The implied irony is that the physician, despite vast powers of restoration at his fingertips, despite immeasurable knowledge and experience, is incapable of letting his own bad blood. Although he knows the innermost workings of the body, he doesn't understand the precise locality of his own functions and organs. And no dim mirror or lamp could correct that. He has saved so many before, yet now is left utterly alone and disdained, shunned by a world incapable of understanding that the procedure is much too daunting to attempt, let alone succeed.
The physician cannot heal himself, no matter how loud, earnest or vulgarly we demand of him.
The task is left to the creator, then, to restore, to make whole again, to bring back to the original state of creation.
The last of the minor, non-apocryphal prophets assured his hearers in the closing chapter of the Hebrew Old Testament that, "For you who fear (God's) name, the Sun of Righteousness will rise with healing in his wings." The attention is not on the individual or even on the community, but on God and his healing. (Malachi 4)
The winged sun. It would seem to be an Apollos-style metaphor, a glorious god-figure riding high in all his splendid majesty. But to my mind, the association rings Phoenix-ian, a rising bird from the ashes and clutch of death. A being alive, fully alive.

• _PROVIDED RECORDS_
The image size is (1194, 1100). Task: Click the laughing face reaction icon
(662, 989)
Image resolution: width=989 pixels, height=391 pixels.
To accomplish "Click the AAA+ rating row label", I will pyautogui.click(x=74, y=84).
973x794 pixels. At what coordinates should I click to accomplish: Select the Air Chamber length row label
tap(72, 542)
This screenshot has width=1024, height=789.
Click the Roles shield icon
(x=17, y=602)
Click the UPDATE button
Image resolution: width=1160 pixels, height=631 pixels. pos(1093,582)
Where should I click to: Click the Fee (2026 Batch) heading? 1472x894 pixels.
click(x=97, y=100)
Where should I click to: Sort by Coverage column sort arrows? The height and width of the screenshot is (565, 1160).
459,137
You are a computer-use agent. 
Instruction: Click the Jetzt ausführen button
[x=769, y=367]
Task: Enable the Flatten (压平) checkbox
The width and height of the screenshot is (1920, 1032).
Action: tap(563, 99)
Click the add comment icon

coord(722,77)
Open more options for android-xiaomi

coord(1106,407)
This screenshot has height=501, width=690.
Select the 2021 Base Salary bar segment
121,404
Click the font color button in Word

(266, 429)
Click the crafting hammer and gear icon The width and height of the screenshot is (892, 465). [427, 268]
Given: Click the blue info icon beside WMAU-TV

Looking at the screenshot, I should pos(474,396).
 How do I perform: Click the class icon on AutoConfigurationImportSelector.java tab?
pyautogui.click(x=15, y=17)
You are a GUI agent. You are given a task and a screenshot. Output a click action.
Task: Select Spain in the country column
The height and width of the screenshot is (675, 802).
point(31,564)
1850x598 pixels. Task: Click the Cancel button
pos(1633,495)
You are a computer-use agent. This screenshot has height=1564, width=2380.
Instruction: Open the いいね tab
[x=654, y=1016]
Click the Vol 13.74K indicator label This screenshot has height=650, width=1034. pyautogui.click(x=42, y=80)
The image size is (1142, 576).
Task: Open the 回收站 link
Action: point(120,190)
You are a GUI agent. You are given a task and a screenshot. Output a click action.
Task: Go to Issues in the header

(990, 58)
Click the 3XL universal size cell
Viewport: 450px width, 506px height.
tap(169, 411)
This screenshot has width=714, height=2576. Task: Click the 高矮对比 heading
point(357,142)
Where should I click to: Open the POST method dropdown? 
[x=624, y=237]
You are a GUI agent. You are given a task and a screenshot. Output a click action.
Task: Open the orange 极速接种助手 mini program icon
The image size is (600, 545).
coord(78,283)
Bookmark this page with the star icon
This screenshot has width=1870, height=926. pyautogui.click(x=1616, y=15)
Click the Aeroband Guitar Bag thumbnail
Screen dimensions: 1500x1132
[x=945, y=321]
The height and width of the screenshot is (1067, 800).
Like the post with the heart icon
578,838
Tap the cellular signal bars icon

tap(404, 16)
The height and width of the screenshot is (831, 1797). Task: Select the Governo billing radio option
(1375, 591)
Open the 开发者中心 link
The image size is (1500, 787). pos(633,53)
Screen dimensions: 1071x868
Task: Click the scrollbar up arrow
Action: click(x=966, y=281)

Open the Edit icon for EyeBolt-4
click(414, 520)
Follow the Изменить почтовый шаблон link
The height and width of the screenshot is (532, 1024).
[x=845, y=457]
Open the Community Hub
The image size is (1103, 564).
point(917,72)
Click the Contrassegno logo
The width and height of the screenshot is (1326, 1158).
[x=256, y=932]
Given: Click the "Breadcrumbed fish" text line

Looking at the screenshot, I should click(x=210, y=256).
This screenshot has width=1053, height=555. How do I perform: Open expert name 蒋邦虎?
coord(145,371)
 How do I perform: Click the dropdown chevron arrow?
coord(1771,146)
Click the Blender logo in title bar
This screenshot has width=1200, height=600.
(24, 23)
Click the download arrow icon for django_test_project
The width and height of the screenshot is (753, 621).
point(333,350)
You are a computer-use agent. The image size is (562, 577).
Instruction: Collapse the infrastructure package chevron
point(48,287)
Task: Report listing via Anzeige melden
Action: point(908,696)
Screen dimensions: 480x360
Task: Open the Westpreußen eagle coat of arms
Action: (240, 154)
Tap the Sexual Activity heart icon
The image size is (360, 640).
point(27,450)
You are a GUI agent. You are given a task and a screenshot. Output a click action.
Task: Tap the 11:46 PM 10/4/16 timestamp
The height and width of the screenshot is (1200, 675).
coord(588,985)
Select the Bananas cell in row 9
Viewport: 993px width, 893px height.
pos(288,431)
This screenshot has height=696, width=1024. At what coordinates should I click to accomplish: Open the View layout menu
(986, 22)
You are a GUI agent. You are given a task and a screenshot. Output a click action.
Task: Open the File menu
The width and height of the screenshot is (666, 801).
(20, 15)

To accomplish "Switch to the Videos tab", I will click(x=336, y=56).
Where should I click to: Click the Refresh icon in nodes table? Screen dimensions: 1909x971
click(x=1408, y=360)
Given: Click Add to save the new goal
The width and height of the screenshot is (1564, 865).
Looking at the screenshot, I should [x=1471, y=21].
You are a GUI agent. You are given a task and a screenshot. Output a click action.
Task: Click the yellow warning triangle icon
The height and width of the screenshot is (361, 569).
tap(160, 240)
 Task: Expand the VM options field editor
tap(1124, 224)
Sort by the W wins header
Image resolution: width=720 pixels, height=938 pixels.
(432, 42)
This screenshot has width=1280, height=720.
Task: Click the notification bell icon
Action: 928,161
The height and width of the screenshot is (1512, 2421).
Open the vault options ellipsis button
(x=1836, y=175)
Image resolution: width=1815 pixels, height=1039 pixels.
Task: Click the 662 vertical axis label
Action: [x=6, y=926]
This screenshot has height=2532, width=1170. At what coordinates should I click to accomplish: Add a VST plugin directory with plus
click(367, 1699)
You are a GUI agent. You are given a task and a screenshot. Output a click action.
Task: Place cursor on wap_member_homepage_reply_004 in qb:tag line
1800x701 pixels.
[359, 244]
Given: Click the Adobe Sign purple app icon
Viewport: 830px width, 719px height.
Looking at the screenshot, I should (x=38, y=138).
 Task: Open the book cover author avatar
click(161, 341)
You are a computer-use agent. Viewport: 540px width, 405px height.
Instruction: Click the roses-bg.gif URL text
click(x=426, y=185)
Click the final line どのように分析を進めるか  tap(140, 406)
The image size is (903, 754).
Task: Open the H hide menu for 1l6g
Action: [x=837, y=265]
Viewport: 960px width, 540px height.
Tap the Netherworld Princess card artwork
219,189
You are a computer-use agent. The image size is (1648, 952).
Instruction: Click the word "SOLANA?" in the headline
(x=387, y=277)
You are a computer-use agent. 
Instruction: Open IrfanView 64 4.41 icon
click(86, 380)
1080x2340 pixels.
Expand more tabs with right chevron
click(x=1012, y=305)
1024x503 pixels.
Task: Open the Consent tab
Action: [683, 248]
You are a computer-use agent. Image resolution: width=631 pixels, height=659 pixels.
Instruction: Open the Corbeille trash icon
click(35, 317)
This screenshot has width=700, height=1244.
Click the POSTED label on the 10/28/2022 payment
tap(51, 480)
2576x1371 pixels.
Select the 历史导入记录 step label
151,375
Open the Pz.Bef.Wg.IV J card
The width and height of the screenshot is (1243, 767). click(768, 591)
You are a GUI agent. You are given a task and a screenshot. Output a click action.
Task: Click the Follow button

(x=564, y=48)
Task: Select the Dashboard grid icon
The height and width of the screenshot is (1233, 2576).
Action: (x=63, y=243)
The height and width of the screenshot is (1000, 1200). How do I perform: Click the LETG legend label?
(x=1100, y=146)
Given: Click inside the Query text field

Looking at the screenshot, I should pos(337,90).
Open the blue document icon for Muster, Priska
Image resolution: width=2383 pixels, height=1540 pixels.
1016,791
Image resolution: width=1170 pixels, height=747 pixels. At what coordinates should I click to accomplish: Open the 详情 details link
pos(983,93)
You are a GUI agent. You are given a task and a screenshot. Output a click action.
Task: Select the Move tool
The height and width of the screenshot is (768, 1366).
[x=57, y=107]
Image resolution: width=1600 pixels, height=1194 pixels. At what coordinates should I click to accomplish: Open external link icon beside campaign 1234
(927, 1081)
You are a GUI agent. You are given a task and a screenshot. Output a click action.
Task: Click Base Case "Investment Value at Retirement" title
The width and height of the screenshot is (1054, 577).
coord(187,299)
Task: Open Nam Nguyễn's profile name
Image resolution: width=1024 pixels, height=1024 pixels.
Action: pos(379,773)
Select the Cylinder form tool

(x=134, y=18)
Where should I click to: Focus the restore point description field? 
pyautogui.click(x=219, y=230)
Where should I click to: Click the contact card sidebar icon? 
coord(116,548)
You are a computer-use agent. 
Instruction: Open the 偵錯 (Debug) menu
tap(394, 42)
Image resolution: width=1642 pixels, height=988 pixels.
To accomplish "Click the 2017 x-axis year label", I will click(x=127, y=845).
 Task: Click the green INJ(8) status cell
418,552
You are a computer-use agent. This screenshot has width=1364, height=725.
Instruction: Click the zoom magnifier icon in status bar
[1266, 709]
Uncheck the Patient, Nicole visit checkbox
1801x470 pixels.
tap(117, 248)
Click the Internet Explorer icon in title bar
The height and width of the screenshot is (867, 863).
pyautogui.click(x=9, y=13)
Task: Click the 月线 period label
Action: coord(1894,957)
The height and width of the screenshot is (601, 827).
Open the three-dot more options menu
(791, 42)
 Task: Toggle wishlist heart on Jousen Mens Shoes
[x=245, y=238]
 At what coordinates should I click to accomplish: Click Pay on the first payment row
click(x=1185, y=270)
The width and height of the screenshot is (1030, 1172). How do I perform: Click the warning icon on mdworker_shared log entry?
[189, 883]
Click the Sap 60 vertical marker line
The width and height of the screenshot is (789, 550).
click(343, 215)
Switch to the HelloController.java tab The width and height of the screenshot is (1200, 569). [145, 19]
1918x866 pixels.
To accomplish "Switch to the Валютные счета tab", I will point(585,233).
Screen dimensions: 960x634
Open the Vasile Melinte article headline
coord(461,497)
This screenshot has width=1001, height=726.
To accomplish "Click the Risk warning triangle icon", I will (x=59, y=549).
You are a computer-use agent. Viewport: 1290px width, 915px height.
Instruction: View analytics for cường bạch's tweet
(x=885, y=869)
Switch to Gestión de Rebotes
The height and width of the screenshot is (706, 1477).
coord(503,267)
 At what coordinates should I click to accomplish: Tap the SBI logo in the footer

• _EXERCISE_
Extend the reflection on the physician who cannot heal himself, picking up right after its final sentence.

• _OUTPUT BELOW_
Another prophet, working during an intense civil war and painfully aware of an impending devastation, Isaiah points to a future where things will be restored for his people, the Israelites. Again, the worker is God, who breaks in order to heal.
Then the Lord will bless you with rain at planting time. There will be wonderful harvests and plenty of pastureland for your cattle.... The moon will be as bright as the sun, and the sun will be seven times brighter - like the light of seven days! So it will be when the Lord begins to heal his people and cure the wounds he gave them.
"
The wounds he gave them."
For who can hurt like the Maker? And who can heal like the Maker? It's interesting to note that the L
ORD doesn't just heal indiscriminately. Before this passage, it is noted that the recipients will shun - no, despise and dispose - their previous gods in favor of this everlasting One. "You will throw them out like filthy rags. 'Ugh!' you will say to them. 'Begone!'" (Isaiah 30)
The wounds God gave his people then are transposed to his Suffering Servant, a man willing to take the punishment and wrath of God on our behalf. It only shows how much our rebellion is against God to see that God was delighted "to crush him and fill him with grief" when he was filled with our wounds and our trespasses.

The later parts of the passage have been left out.